O ex-ministro da Cultura, Gilberto Gil, um defensor ferrenho dessa novilíngua, declarou o seguinte: “O portunhol é uma manifestação espontânea, natural, vinda dos corpos e das almas culturais dos nossos povos”. Traduzindo ficaria assim: “Lo portuñol es una manifestación espontánea, natural, vinda de los cuerpos e de las almas culturais de los nostros pueblos”. Viu como é simples? Não sei se essa é a melhor versão. Mas dá para se virar na Calle Florida.


Comentário
Depois do dialeto ingrobrasileño - mistura do ingrês falado por brasileiros em maiame e adjacências com o arremedo de português brasileiro - chegou, para ficar, o segundo dialeto mais falado pelos brasileños: o portuñol.
Fernando Gurgel

10 dezembro, 2010

Sobre "falsos amigos"

Para mostrar as dificuldades em se traduzir do espanhol para o português, circula por e-mail este exemplo:
"LA VIEN UN TARADO PELADO CON SU SACO EN LAS MANOS CORRIENDO DETRAZ DE LA BUSETA, PARA COMIR PORRO Y CHUPAR PINTÓN."
Cuja tradução, conforme a mensagem eletrônica que o traz, não é o que parece ser. É o que se segue:
”LÁ VEM UM LOUCO CARECA COM SEU PALETÓ NAS MÃOS CORRENDO ATRÁS DO MICRO ÔNIBUS, PARA COMER CHURROS E BEBER CACHAÇA.”

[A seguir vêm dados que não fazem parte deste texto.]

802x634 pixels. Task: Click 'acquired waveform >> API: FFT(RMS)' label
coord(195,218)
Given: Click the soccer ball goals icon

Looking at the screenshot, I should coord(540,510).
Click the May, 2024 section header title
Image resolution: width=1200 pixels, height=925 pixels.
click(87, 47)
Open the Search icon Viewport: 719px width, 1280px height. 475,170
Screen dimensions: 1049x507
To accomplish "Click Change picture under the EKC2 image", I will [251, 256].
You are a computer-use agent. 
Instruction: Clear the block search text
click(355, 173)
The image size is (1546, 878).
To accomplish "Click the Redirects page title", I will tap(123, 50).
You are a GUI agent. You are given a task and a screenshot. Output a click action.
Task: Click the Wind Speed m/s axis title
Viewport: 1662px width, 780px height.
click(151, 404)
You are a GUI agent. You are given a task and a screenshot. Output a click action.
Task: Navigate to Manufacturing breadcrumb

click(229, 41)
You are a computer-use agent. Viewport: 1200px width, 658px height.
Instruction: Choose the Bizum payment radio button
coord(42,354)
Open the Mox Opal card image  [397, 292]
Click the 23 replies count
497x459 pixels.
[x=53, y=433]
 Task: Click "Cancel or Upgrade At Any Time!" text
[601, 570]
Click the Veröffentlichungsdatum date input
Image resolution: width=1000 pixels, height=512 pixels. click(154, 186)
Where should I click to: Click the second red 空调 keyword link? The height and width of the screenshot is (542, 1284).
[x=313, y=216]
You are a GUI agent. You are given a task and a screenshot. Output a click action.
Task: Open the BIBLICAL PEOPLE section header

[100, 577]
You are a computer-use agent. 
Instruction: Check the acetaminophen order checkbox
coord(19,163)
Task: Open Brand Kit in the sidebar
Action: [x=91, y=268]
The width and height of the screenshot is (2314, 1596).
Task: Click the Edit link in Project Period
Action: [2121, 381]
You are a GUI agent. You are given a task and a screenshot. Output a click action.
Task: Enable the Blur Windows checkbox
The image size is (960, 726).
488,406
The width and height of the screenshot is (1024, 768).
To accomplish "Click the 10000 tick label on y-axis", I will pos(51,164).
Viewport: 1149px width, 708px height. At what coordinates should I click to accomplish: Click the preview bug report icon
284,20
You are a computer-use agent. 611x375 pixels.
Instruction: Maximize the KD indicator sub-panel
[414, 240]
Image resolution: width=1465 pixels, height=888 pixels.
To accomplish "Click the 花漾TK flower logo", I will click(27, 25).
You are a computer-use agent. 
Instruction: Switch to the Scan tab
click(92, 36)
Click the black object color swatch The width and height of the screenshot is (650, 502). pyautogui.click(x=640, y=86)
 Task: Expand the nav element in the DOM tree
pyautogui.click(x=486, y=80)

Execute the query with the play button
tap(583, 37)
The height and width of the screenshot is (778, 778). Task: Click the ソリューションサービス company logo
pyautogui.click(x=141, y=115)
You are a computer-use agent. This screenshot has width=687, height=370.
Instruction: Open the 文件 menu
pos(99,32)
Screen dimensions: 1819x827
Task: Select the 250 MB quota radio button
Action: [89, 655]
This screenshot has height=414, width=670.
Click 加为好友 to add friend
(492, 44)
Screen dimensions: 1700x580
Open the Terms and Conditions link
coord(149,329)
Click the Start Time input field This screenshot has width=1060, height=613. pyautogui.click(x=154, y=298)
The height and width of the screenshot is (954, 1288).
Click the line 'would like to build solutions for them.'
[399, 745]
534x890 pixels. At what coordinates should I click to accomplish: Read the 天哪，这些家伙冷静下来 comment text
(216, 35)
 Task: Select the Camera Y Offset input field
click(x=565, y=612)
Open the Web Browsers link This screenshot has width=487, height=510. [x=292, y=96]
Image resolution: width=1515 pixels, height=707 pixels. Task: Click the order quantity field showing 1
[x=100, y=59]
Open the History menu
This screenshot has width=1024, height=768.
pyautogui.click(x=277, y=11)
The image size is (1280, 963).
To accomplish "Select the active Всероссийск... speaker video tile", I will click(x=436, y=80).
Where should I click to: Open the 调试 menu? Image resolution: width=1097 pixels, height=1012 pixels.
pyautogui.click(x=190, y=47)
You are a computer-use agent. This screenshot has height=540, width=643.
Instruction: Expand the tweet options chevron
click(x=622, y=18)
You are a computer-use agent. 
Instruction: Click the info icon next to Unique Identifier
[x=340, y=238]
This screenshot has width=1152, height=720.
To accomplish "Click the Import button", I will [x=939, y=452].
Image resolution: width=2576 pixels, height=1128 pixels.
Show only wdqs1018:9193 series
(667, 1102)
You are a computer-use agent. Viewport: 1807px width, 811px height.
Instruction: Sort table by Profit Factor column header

Instado a opinar sobre o assunto, Nelson Cunha, que é o consultor desta bitácora para línguas novilatinas, manifestou-se assim:

Paulo,
A frase correta em espanhol é:
"ALLÁ VIENE UN TARADO PELADO CON SU SACO EN LAS MANOS CORRIENDO DETRÁS DE LA BUSETA, PARA COMER PORRO Y CHUPAR PINTÓN."
Além disso, "comer porro y chupar pintón" não fazem sentido porque "porro" é cigarro de maconha e "pintón" não é cachaça. Como se vê, quem pretendeu ensinar espanhol com a frase acima, também não conhece o idioma de Cervantes. Pode ser, no entanto, que "porro" e "pintón" sejam gírias em algum país de lingua espanhola. Perguntei a Conchita (esposa do Nelson) se é giria espanhola e ela disse que não é. Desconfio (pelos erros elementares de grafia) que o autor da brincadeira exagerou na dose para conseguir o efeito que queria.